Stored records
==========
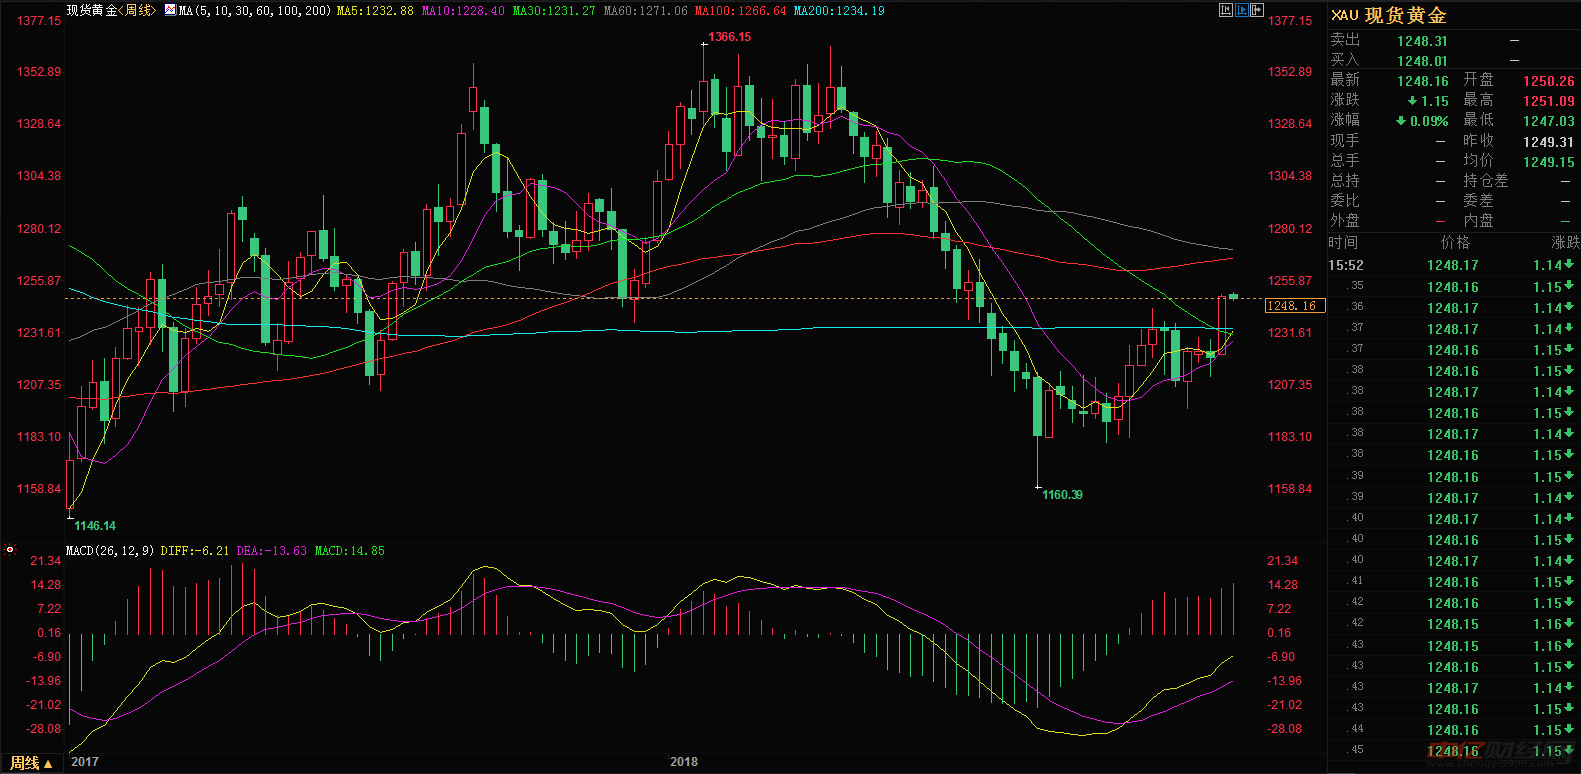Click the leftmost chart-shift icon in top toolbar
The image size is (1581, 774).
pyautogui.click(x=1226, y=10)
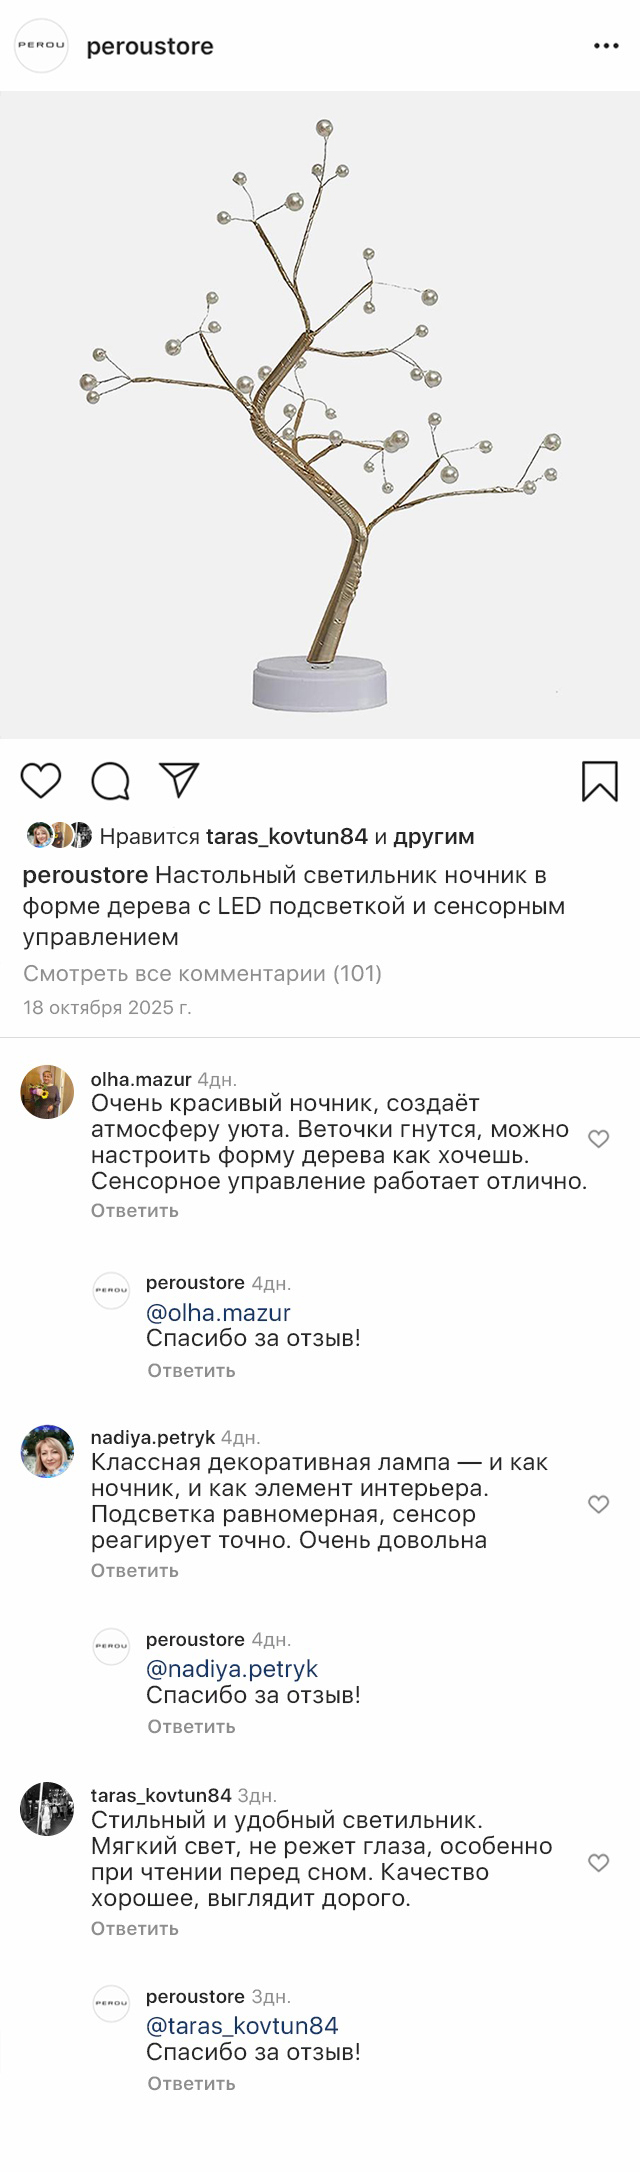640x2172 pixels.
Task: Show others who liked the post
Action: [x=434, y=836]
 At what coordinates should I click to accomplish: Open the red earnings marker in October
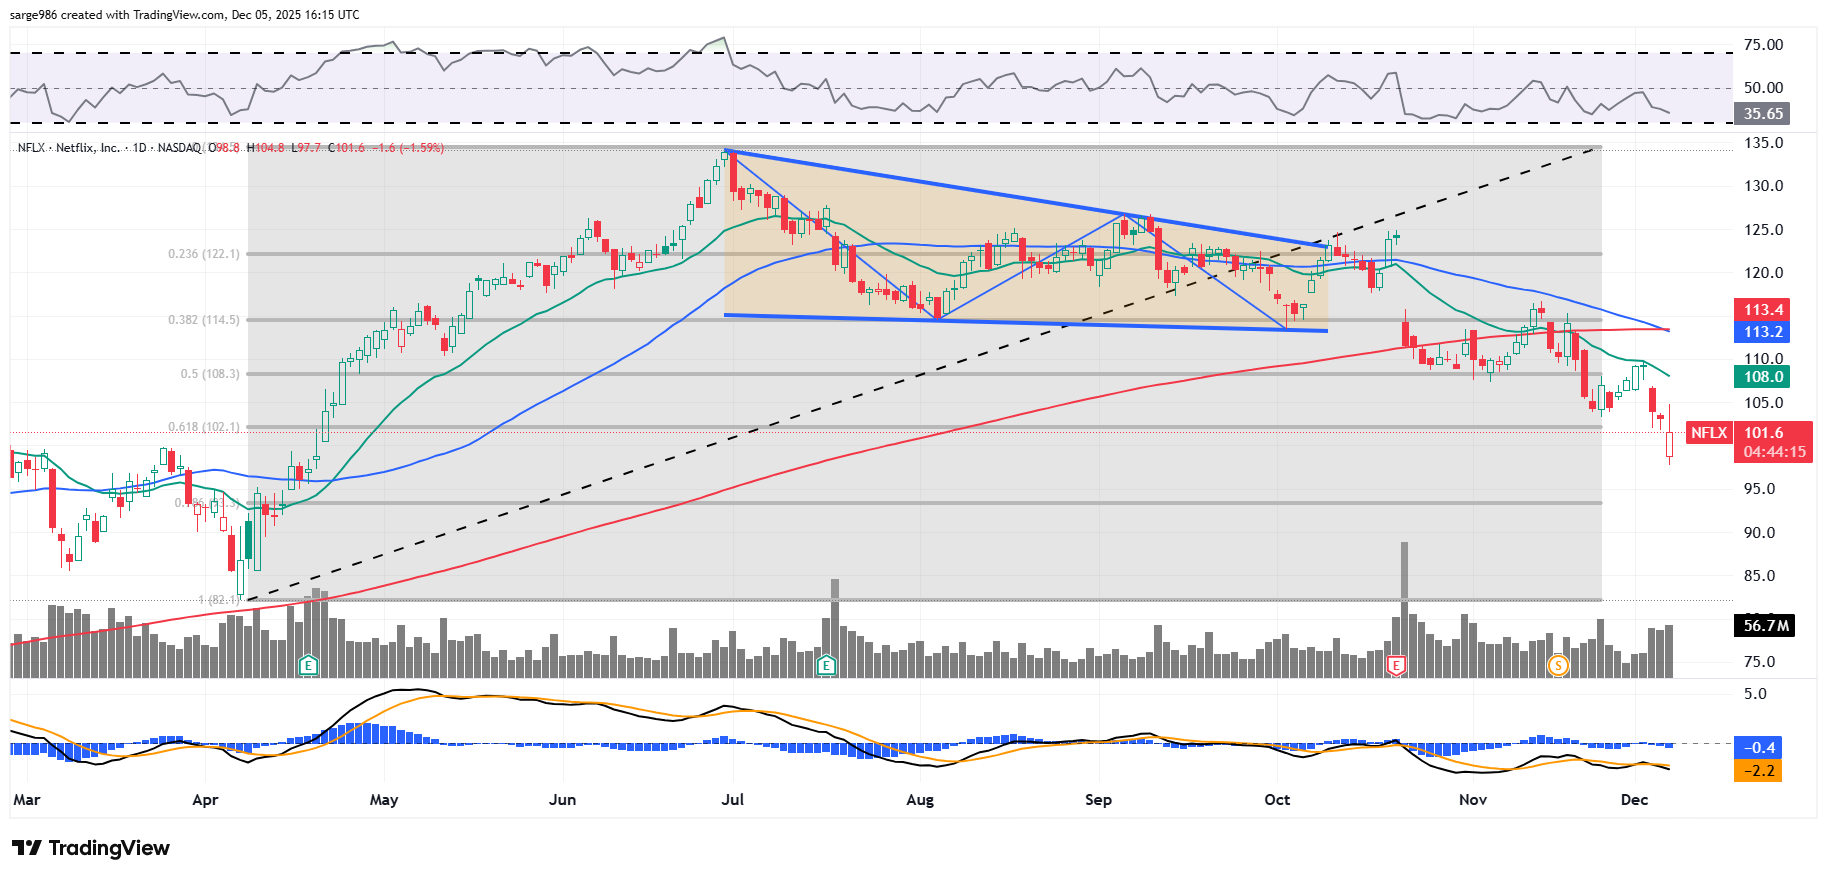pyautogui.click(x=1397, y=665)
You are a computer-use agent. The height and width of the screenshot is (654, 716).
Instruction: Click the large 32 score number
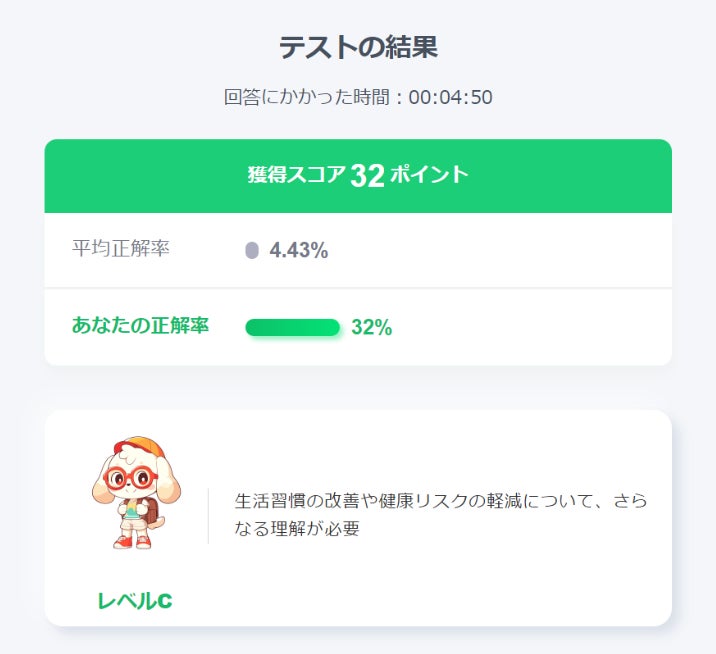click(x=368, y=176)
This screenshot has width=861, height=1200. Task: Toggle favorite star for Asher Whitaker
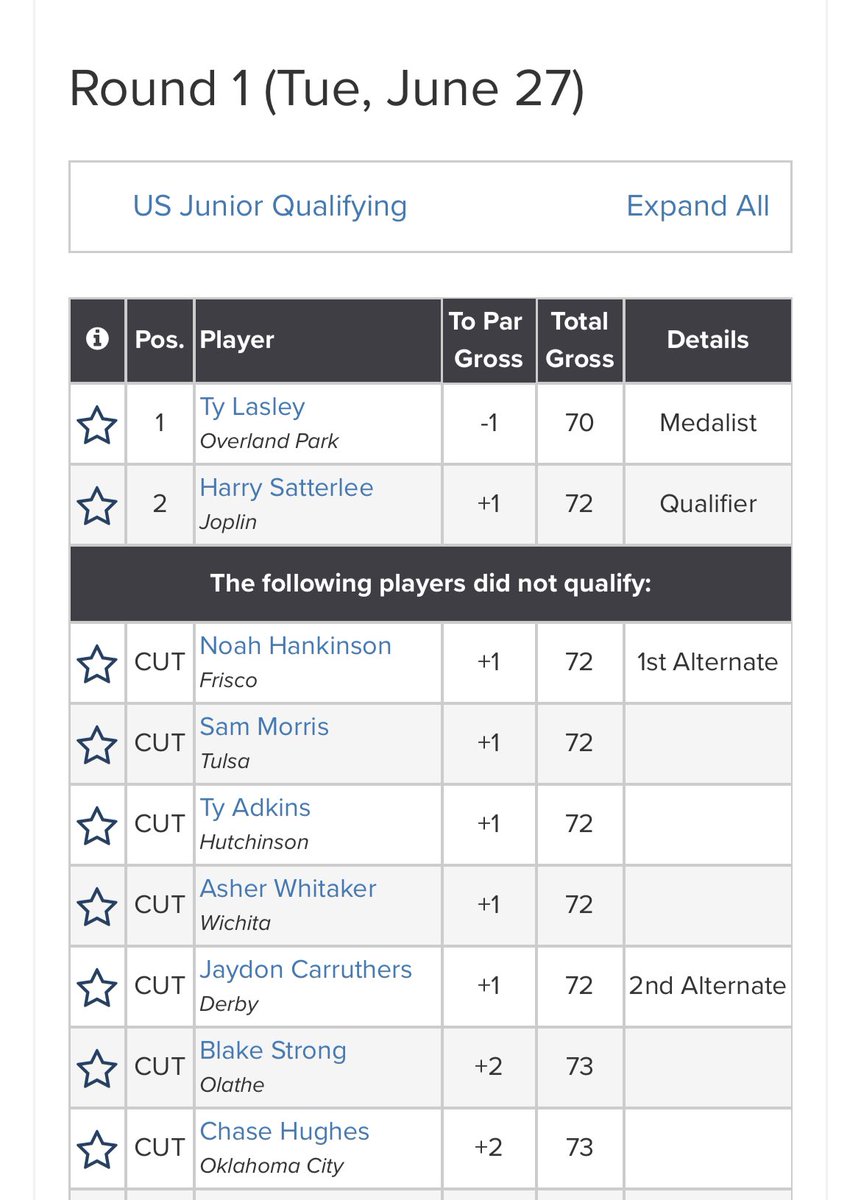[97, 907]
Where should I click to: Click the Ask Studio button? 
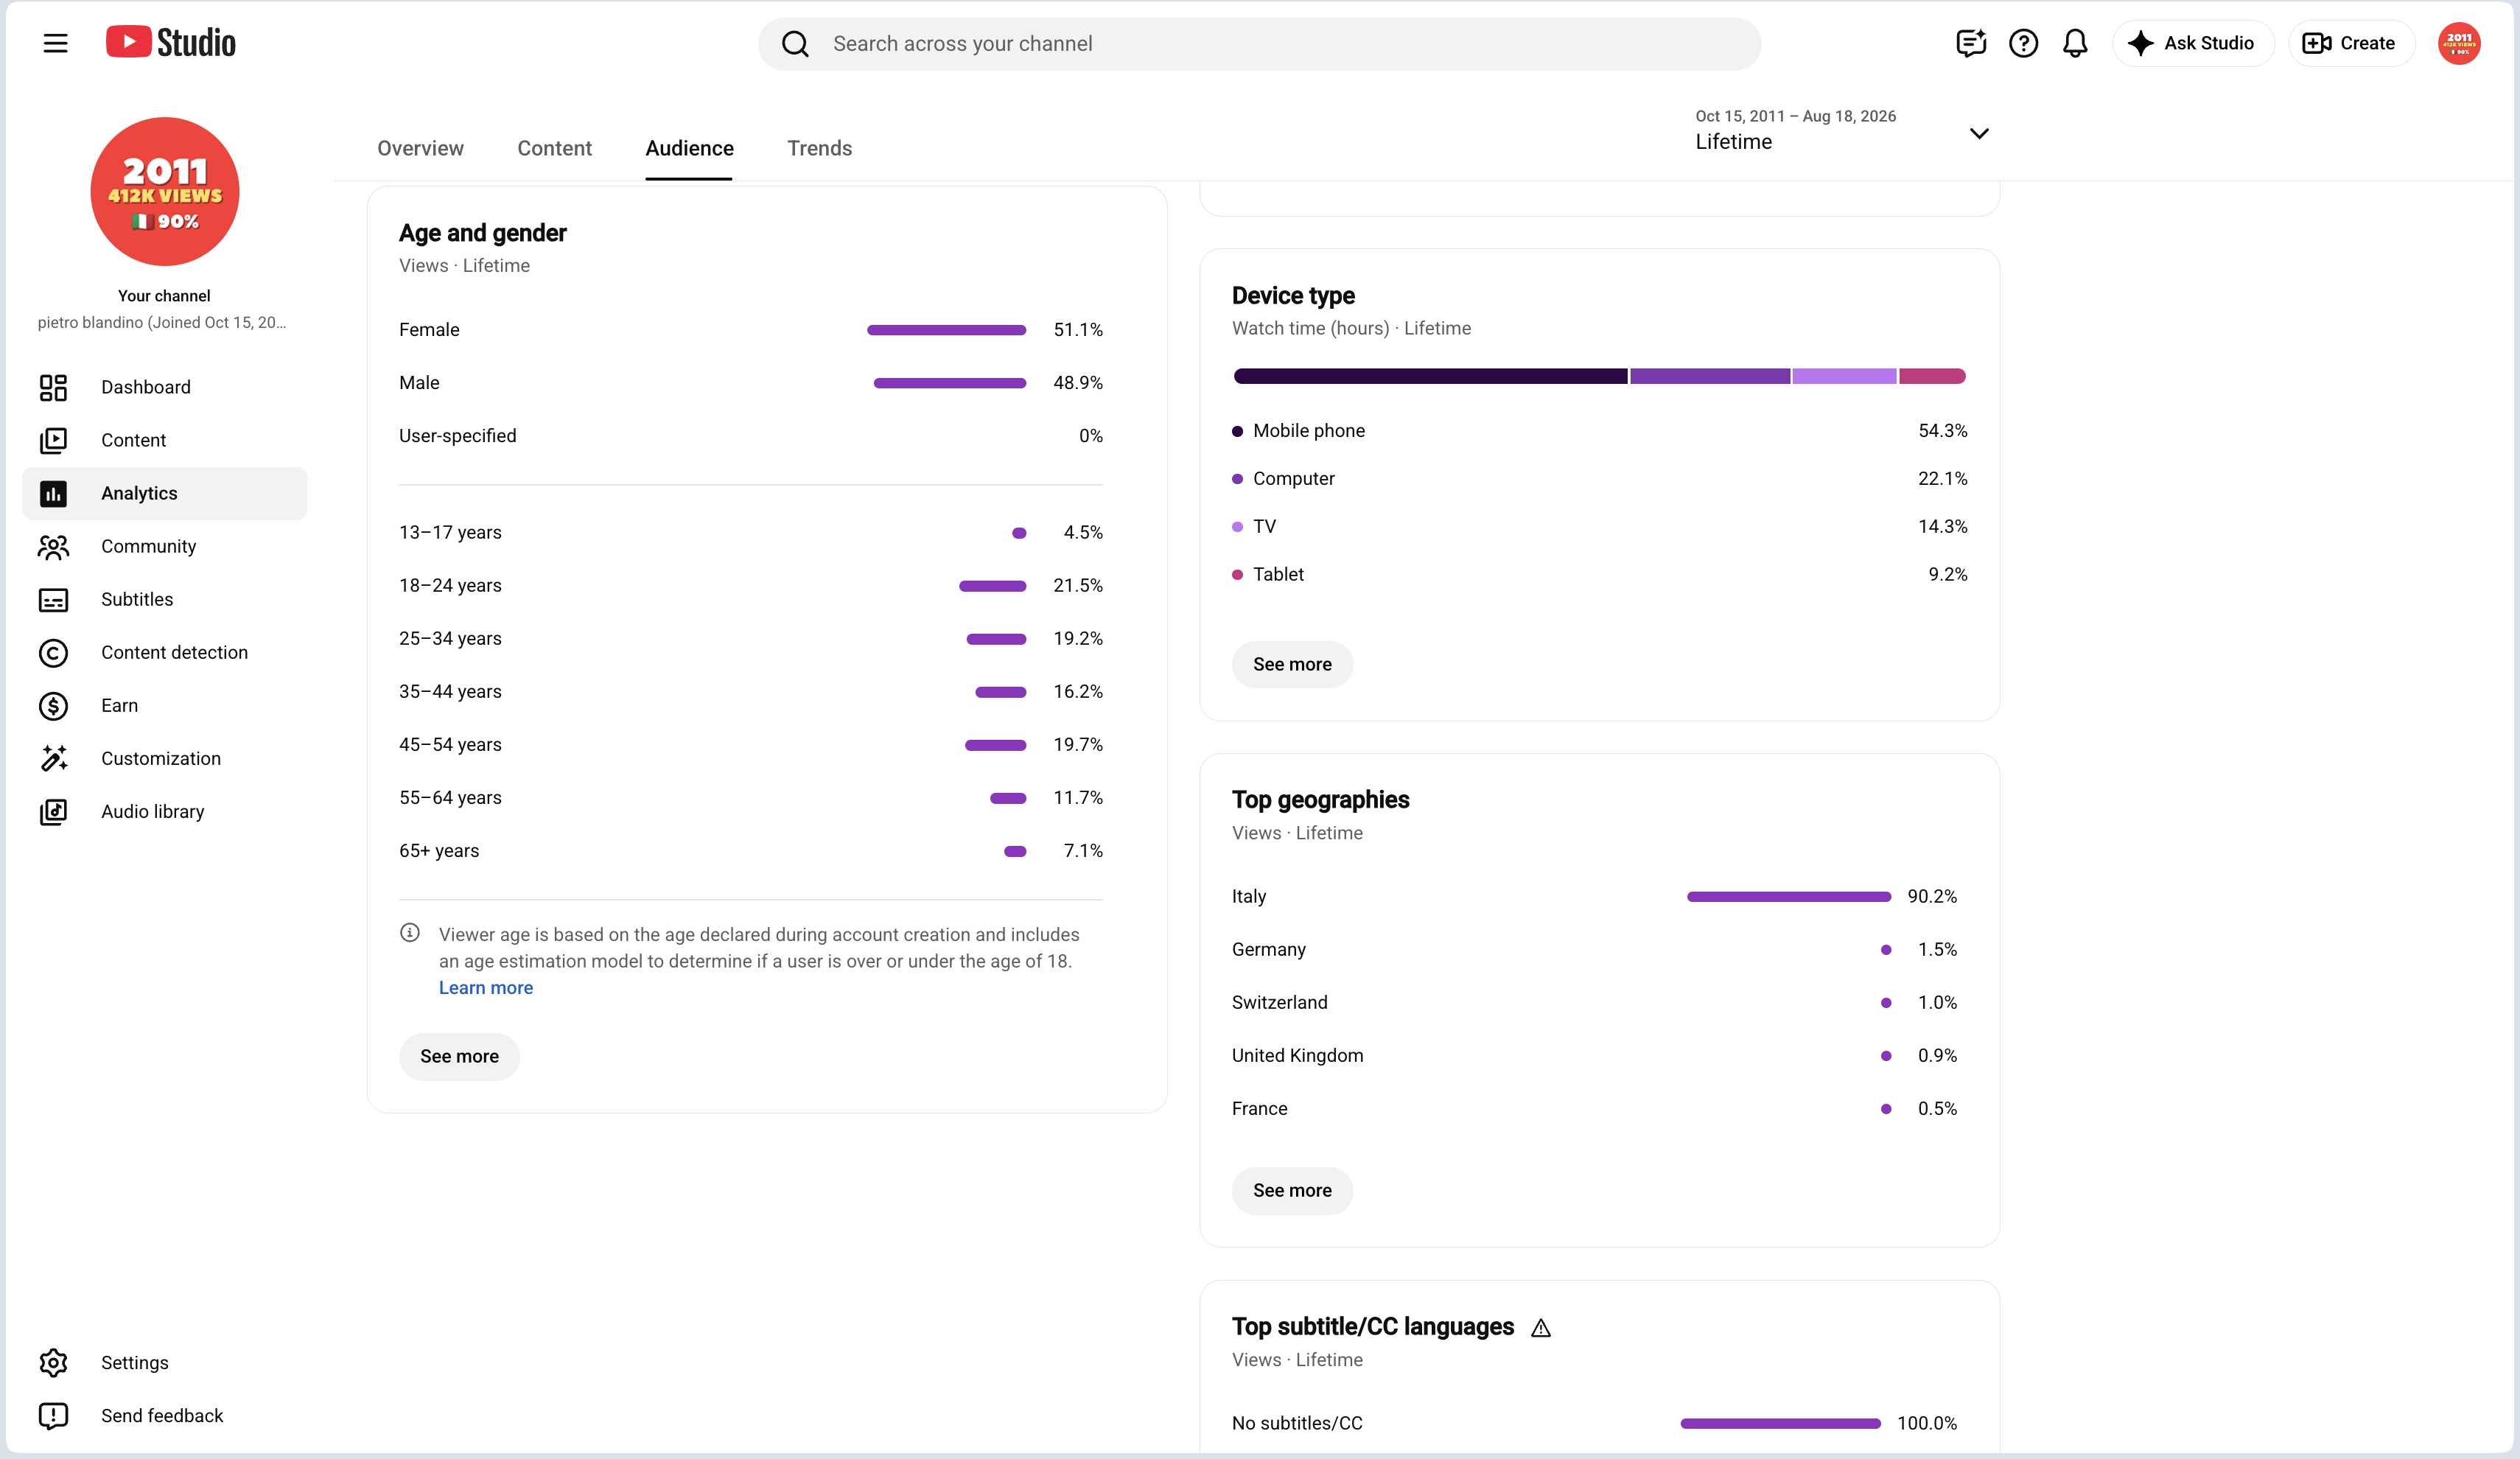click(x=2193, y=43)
==========
TASK BRIEF
Write out, word for word, only the lines from the one containing "Where should I" to the end of the data above; the pictures stay out.

SOLUTION TO THIS PROBLEM
Where should I click to: Click the Ask Studio button? 
click(x=2193, y=43)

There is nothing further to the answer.